Als Hutter wieder in Tirol ankommt, wird sein Eintreffen von Spitzeln unter der Bevölkerung an die fürstbischöfliche Regierung verraten. Diese sendet sofort entsprechende Nachrichten in alle Landesteile, mit dem besonderen Hinweis darauf, dass Hutter für seine Frau eine Unterkunft suche, da sie in Kürze gebären solle. Deshalb empfehle man den Richtern besonders, nach "armen Dirnen zu jagen, die im Kindsbett" lägen.

Der Brixener Fürstbischof betont ausdrücklich, dass man weder Kosten noch Mühen scheuen solle, die Anführer dinghaft zu machen, damit sich diese gefährliche Seuche nicht weiter ausbreite. Er sichert dafür jede nur mögliche Hilfe zu.

In der Zwischenzeit reist Jakob Hutter angeblich als Kaufmann verkleidet durchs Land. In Bruneck (Südtirol) soll er sogar einmal einen katholischen Gottesdienst besucht haben und der Predigt des Kurats Stephan aus Weiler zugehört haben.

Seine Meinung zu dieser Predigt ist eindeutig: "Der Pfaff weiß die rechte Wahrheit wohl, aber ihm ist das Maul verstopft, dass er die Wahrheit nit reden darf!"

 

 

 

 

Bewegendes Schreiben

Jakob Hutter ahnt wohl, dass seine Verhaftung nur mehr eine Frage der Zeit ist und verfasst einen sehr berührenden Brief an seine Täufergemeinden.

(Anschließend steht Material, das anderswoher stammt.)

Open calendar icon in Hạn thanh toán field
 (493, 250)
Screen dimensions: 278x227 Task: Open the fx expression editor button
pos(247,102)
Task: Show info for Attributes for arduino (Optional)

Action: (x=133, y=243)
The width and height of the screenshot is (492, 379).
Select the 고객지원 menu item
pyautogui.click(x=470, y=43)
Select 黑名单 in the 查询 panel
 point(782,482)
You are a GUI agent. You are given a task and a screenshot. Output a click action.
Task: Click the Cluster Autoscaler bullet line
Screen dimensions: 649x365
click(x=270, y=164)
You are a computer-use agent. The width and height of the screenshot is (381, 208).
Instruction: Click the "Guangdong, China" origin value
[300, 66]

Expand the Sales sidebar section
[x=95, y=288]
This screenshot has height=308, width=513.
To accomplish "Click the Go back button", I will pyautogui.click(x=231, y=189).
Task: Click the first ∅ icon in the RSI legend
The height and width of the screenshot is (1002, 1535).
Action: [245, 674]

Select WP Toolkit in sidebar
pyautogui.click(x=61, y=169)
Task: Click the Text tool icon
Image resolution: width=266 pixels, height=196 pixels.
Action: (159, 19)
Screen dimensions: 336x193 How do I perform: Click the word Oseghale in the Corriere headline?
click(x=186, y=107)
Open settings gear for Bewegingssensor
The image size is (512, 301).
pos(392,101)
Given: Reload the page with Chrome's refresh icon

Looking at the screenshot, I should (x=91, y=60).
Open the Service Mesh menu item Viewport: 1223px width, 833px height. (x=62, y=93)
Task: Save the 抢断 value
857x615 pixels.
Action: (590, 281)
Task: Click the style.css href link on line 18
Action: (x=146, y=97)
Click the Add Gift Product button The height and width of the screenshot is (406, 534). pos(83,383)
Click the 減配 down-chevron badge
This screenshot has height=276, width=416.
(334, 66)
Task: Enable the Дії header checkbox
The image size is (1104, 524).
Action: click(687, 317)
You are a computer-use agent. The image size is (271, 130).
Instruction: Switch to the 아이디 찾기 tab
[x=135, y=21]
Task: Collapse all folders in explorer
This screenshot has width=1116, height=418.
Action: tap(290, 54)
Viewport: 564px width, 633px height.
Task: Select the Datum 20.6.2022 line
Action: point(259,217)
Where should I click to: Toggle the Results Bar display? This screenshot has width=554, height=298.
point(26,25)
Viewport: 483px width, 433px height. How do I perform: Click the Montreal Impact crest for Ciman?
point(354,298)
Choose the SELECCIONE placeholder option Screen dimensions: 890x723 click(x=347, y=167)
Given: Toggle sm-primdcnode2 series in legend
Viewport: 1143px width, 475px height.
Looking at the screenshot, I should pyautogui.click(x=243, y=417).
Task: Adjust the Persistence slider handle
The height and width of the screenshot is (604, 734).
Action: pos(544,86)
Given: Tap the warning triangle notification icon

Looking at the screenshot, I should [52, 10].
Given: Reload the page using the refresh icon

Er versucht es nicht einmal, sich und seine Frau durch Flucht in Sicherheit zu bringen, sondern besucht landauf und landab die Gemeinden, um sie zu bestärken und Trost zu spenden.

 

 

 

 

Abkommen zwischen Brixen und Tirol

Er ahnt aber wohl nicht, dass es mittlerweile ein Abkommen zwischen dem Fürstbischof von Brixen und der Innsbrucker Regierung gibt, welches es erstmals erlaubt, Täufer auch bis in das benachbarte Bistum zu verfolgen und zu verhaften.

Als das Gerücht die Runde macht, Jakob Hutter halte sich im Gebiet von Gufidaun auf, steigert sich die Verfolgung durch die Tiroler Behörden zusehends. Man sucht nach Möglichkeiten, Hutter in eine Falle zu locken. So lässt man z. B. das Gerücht von einer Amnestie ausstreuen, die ab sofort allen Hutterern Straffreiheit zusichert, wenn sie sich binnen drei Tagen bei den Behörden melden...

Jakob Hutter ist sich dieser Falle durchaus bewusst. So schreibt er seinen Glaubensgeschwistern ein letztes Mal: "Wir erwarten nun stündlich oder täglich die Schergen der Richter und die Knechte des Henkers und alle Trübsal. Wir haben uns auch dahin gerichtet und setzen uns nichts anderes vor. Der Herr gebe uns Kraft und Stärke, in seiner Wahrheit zu bleiben!"

 

 

 

 

Verrat und Verhaftung

 

In der St.-Andreas-Nacht (30. November) 1535 wird Jakob Hutter durch Verrat bei Klausen am Eisack gemeinsam mit seiner im 6. Monat schwangeren Frau Katharina im Haus der Mesnerin Anna Stainer festgenommen.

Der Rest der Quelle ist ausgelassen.